The Mandeville f recently hosted a parenting forum with the over 32 participants who were guided through discussions on parenting styles and coping strategies by representatives from the Behavioural Science Department at the Northern Caribbean University (NCU).
The Acting Centre Manager says the forum was well received by the adolescent mothers and their parents.
“They were all appreciative of it. The parents were able to share their issues and be guided. The students were very expressive of what they think parenting is and how it should be. The students appreciated it because their voices were heard while their parents were there,” she says.
Among the participants at the parenting forum were 15-year-old Moya Brooks and her mother, Marcia Cole.
“They told me that if I have any problems I can talk about it, because I am not alone and I mustn’t be afraid to talk about it,” Ms. Cole shares with JIS News.
“I must tell my daughter that I love her and the baby. They told me to not hit my daughter or handle her a certain way, and I am not to tell her any bad words or talk to her rough,” she adds.
Of all the benefits gained from attending the Mandeville facility, Ms. Cole says she is most appreciative of the improvement in her daughter’s grades.
Moya went from struggling in school to placing first in her class in the 2018/2019 academic year.
For her part, Moya tells JIS News that “I learned that in spite of what happens, I should not take my mother for granted and to try not to let my mother feel down. Since the training, I have noticed changes for the better”.
Parents who accompany their daughters to the Mandeville facility’s Student Empowerment Days are also assisted in obtaining vital documents such as forms of identification and taxpayer registration numbers.
Support is also provided for the development of the babies through the Centre’s day care.
“We have a day care for the adolescent mother, which is free of cost, so all of them are welcome to take their child to the nursery,” Ms. Johnson tells JIS News.
“We have trained caregivers, who know how to deal with the developmental stages of the baby and the development of motor skills and other areas. We also have activity days where girls are encouraged to interact with their baby, and that helps to bond the mother and the child,” she adds.
Meanwhile, many teachers and counsellors who serve the WCJF are offspring of adolescent mothers, who benefited from the services of the Centre over its four decades of operation.
One such person is the Acting Centre Manager for the Montego Bay facility, Judyann Scott, who tells JIS News that her experience makes her better able to relate to the adolescent mothers.
“I am able to help them develop resilience and coping skills to tackle whatever hurdles come their way. Additionally, the training of the parents is good because the mothers can become positive change agents, not just in the home but also in the community and right across Jamaica.”
Ms. Scott says that the Centre influenced her upbringing in a positive way.
“My mother went through similar issues of being discriminated against by the public. The Women’s Centre helped in that she was given a second chance and equipped with the necessary skills to become a good parent.

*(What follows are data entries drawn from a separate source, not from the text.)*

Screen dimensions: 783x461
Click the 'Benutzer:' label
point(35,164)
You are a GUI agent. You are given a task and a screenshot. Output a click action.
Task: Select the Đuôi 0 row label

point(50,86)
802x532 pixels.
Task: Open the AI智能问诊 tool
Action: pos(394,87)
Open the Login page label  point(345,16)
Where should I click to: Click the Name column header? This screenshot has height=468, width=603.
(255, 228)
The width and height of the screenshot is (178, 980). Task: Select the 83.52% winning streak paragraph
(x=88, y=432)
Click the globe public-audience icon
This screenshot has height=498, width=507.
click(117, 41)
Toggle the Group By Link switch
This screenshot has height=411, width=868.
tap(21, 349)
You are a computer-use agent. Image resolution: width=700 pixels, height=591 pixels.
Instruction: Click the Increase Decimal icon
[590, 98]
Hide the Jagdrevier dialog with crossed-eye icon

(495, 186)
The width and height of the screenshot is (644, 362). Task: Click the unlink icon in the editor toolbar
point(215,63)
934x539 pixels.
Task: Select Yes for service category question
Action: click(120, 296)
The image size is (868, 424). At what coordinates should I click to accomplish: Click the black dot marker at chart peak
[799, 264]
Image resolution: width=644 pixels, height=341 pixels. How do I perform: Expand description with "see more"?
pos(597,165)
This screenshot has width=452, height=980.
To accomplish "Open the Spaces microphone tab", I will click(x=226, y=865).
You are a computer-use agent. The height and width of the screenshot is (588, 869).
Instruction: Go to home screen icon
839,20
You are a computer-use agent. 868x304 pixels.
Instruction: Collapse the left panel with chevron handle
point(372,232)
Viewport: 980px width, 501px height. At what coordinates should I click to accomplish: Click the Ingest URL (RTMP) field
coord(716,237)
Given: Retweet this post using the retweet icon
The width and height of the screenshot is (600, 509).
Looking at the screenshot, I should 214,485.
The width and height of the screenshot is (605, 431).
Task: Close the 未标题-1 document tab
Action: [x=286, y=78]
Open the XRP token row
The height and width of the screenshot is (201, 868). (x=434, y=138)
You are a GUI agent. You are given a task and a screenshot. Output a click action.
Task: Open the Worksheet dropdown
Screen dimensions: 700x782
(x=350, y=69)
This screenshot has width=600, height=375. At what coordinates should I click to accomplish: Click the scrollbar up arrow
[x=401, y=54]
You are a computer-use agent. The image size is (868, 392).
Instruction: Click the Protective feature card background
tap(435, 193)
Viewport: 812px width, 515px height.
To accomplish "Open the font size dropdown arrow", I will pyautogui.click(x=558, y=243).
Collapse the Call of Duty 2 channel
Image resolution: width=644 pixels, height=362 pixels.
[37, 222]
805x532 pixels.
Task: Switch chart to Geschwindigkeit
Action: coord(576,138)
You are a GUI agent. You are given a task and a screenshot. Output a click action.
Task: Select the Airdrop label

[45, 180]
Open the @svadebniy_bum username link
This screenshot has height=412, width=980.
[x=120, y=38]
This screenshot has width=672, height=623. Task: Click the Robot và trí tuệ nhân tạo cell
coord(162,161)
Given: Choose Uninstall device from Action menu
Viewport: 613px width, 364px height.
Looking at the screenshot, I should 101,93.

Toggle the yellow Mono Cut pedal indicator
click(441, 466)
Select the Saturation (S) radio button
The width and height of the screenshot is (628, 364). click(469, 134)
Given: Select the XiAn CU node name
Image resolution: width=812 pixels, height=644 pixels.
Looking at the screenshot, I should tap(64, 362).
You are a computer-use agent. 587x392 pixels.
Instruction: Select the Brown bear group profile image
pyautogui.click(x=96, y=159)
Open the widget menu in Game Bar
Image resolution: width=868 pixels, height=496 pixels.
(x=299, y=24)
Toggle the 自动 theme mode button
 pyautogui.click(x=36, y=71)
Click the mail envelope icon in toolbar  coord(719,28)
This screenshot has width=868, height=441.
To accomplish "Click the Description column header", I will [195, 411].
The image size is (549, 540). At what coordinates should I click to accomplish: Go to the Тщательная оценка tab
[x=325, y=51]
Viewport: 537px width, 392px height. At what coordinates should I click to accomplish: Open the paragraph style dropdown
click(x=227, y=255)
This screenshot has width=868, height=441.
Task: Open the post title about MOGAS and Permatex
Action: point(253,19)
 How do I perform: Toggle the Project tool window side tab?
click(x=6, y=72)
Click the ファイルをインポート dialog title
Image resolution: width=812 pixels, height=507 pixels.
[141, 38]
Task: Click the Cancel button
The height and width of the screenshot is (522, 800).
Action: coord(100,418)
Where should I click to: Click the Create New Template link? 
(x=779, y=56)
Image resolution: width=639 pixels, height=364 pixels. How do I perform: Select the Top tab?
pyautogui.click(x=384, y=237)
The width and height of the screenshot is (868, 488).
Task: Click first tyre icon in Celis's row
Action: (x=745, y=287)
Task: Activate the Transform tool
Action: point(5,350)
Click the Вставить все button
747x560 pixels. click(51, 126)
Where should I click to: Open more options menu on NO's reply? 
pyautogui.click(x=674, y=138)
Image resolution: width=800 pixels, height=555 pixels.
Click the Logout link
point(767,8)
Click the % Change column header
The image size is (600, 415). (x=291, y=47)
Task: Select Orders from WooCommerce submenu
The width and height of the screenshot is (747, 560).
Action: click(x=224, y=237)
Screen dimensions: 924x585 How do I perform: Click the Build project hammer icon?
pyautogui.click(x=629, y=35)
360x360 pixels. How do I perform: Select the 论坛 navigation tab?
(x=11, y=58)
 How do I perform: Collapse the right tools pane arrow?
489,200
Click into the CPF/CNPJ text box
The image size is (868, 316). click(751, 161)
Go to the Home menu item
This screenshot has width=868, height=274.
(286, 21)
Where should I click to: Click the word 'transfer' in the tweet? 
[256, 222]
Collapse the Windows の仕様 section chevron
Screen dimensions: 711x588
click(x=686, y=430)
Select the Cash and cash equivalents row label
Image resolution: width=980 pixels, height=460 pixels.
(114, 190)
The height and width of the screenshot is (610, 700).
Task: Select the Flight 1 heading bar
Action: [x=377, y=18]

“With those skills, my mother was able to raise me in the right way. Each birthday, especially in my teenage years, she would have sex education talks with me and let me know the consequences of having sex early,” Ms. Scott notes.
The WCJF has helped more than 46,000 adolescent mothers and impacted the lives of countless more through its seven main facilities and 11 outreach stations.
The Foundation is committed to promoting new approaches to problems associated with teenage pregnancy, especially in the area of interrupted education.